Auch wenn Kaempfer vieles nur vom Hörensagen wusste, reichte es doch, um sich ein Urteil zu bilden:
"Die Präfekten der Provinzen und Städte schinden … ihre Bürger und raffen von den Einkünften des Reiches ebenso wie des Königs … so viel weg, wie es räuberische Menschen vermögen."
Wissenstransfer auch durch Likör
Als die Schweden 1685 wieder aus Persien abzogen, wechselte Kaempfer als Arzt zur Niederländisch-Ostindischen Kompanie. Nach zweieinhalb Jahren im höllisch heißen Klima von Bandar Abbas am Persischen Golf zog er über Indien und Java 1690 weiter nach Japan, das sich damals von der Außenwelt fast vollständig abgeschottet hatte. Die Holländer waren die letzten europäischen Handelspartner, sie wurden auf einer künstlichen Insel vor Nagasaki quasi gefangen gehalten. Ihre japanischen Bediensteten mussten schwören, ihnen gegenüber nichts über ihre Heimat verlauten zu lassen. Kaempfer wiederum gab den Japanern bereitwillig Auskunft über westliche Medizin, Astronomie und Mathematik.

"Und … theilte ihnen dann auch ganz cordial bey diesem Unterricht beliebte europäische Liqueurs mit. Dies machte sie mir so gewogen, daß ich … nach Allem, was ich wolte, mich erkundigen konte."

Auf zwei Reisen zum Shogun in Edo, dem heutigen Tokio, lernte Kaempfer auch das Landesinnere kennen. Er schaute sich nach unbekannten Pflanzen um.

Detlev Haberland: "Das war sein eigentlicher Auftrag. Wo immer man es für sinnvoll erachtete, suchte man nach Heil- und Gewürzpflanzen, um sie vielleicht in größerem Maßstab zu sammeln und wirtschaftlich zu verwerten."

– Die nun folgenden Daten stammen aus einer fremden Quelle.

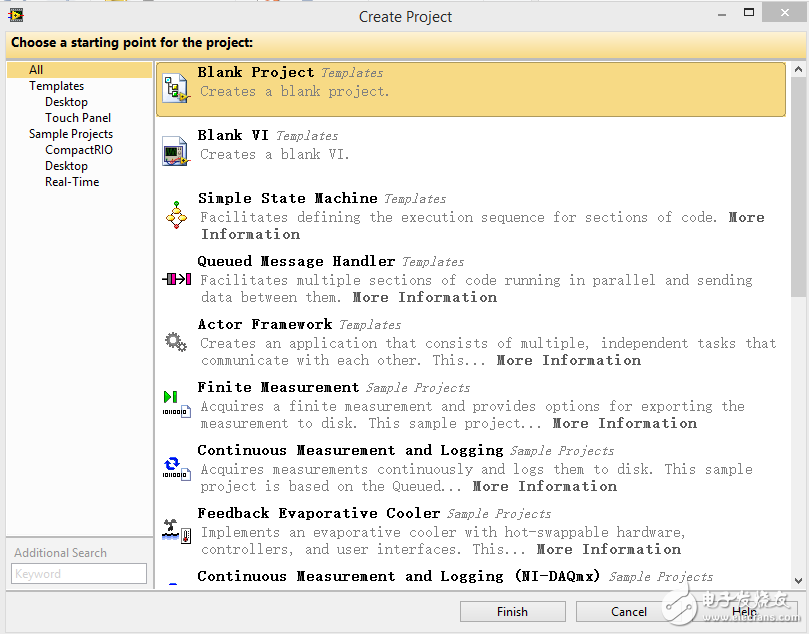Choose Real-Time sample projects filter

(x=72, y=182)

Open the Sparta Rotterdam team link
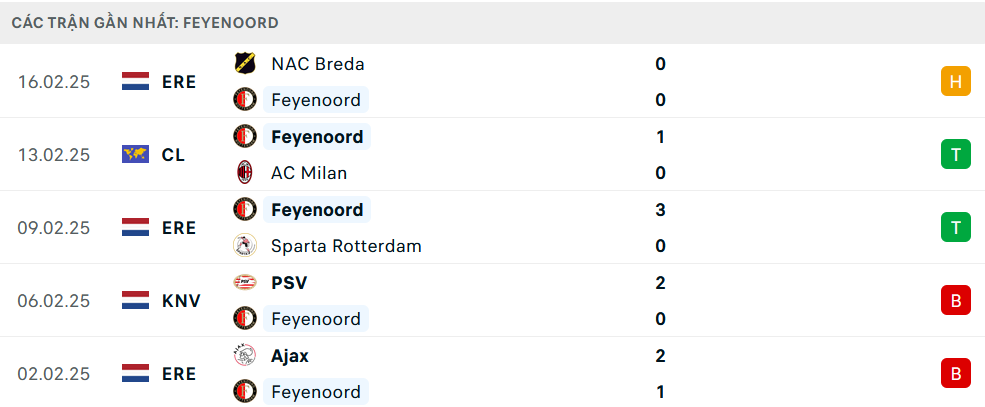tap(346, 246)
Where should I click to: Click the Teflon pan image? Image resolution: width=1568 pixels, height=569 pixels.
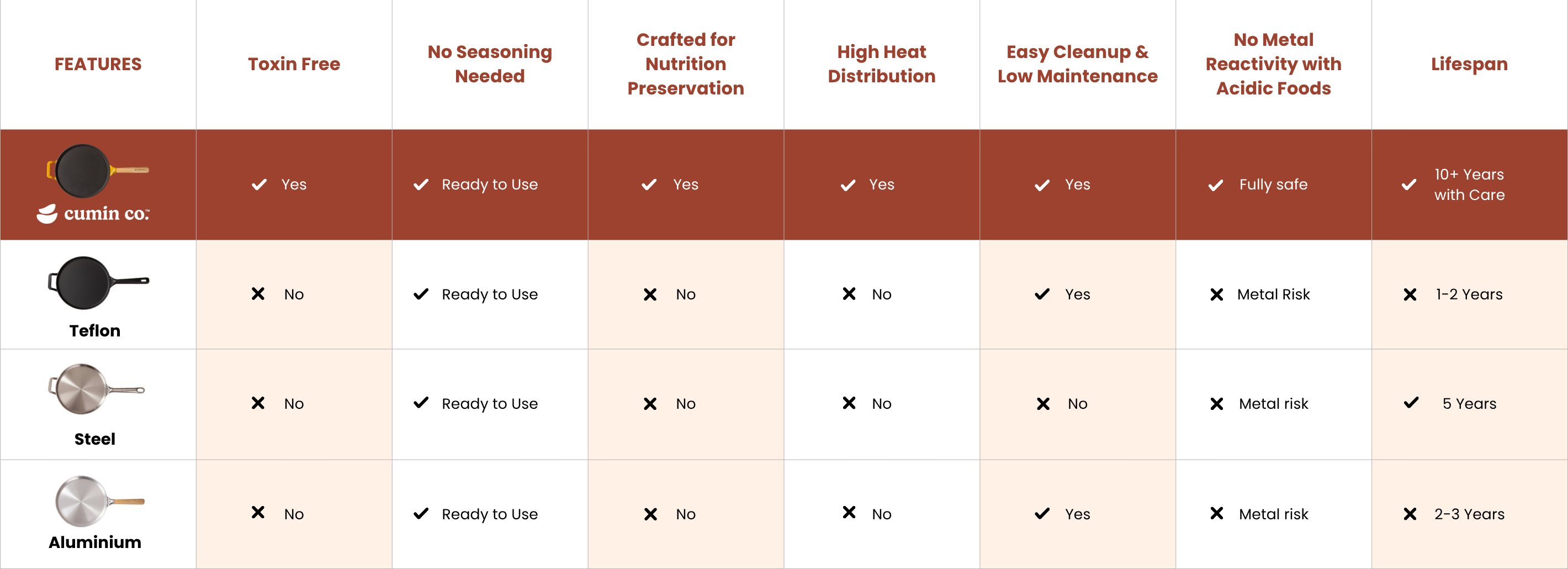[97, 283]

Er prägte das Bild Japans in Europa

Kaempfer erstellte einen Katalog von 535 japanischen Nutz- und Zierpflanzen und beschrieb als erster Europäer den Ginkgo-Baum. Aber das war noch nicht alles. Wolfgang Ulrich, Mitbegründer der Engelbert-Kaempfer-Gesellschaft:

"Der hat unwahrscheinliche Informationen gesammelt über politische Verhältnisse, über gesellschaftliche Bedingungen, unter denen die Menschen in Japan lebten, über die Religion, über das Kaisertum - er war also in vielfältiger Hinsicht interessiert. Und hat damit also das Bild Japans in Europa geprägt."

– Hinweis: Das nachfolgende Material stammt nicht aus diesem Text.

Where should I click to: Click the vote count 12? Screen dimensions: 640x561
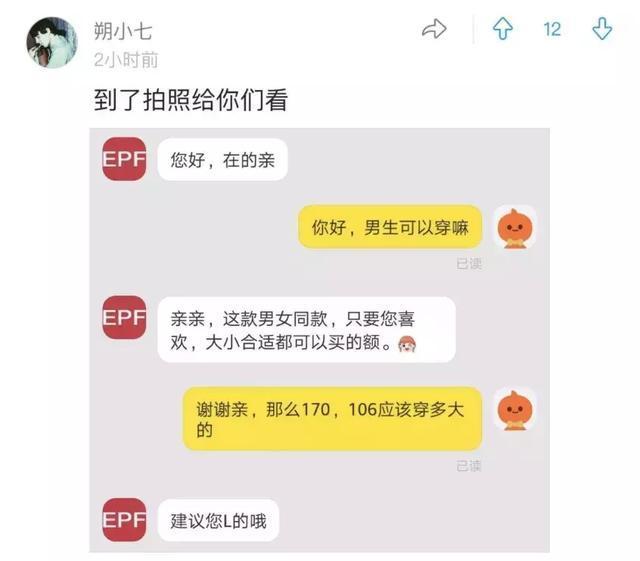point(552,29)
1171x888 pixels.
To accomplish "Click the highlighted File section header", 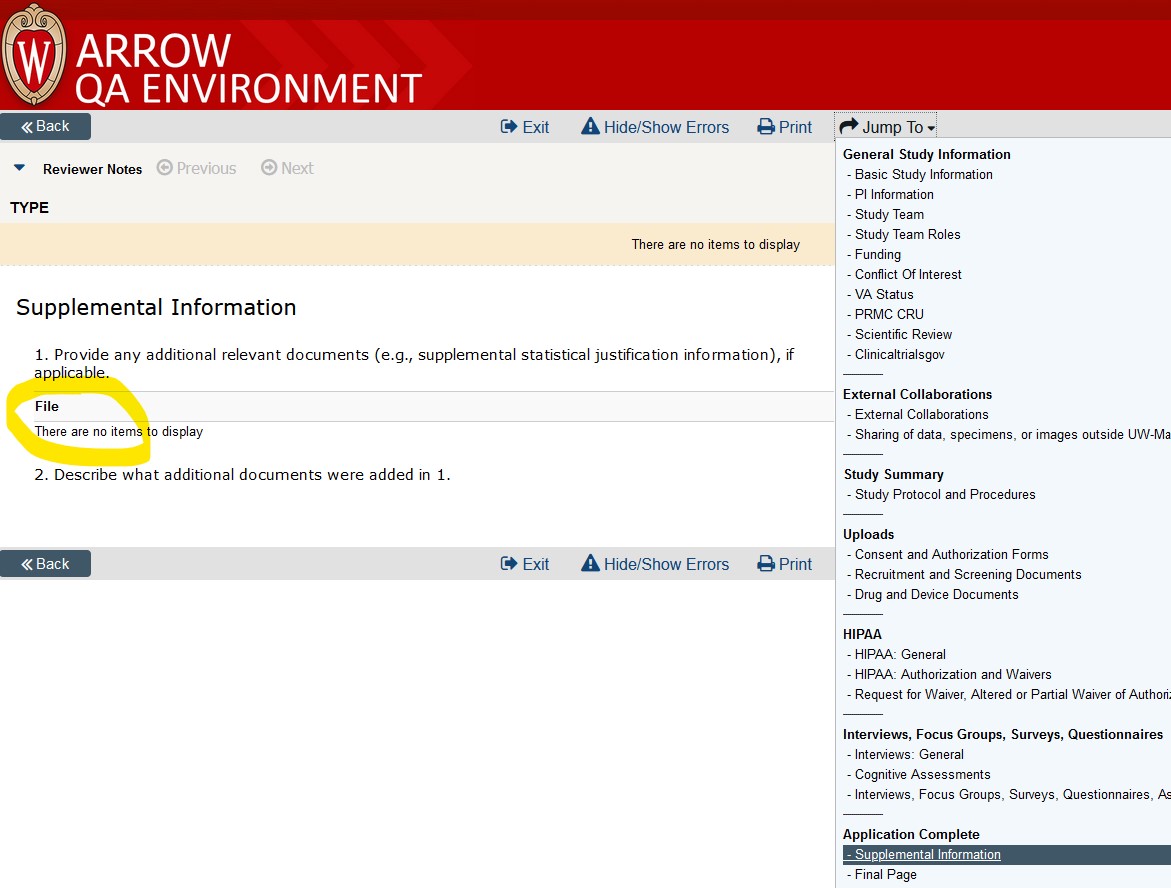I will 46,406.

1694 ließ sich Kaempfer als Arzt in Lemgo nieder. Nur die "Amoenitates" konnte er noch selber veröffentlichen, bevor er am 2. November 1716 starb. Sein Japan-Buch wurde erst ins Englische und danach in mehrere andere Sprachen übersetzt. Als 60 Jahre nach seinem Tod endlich auch der deutsche Originaltext in einer stilistisch bereinigten Fassung auf den Markt kam, war Engelbert Kaempfers Japan-Werk längst zum "Klassiker" geworden.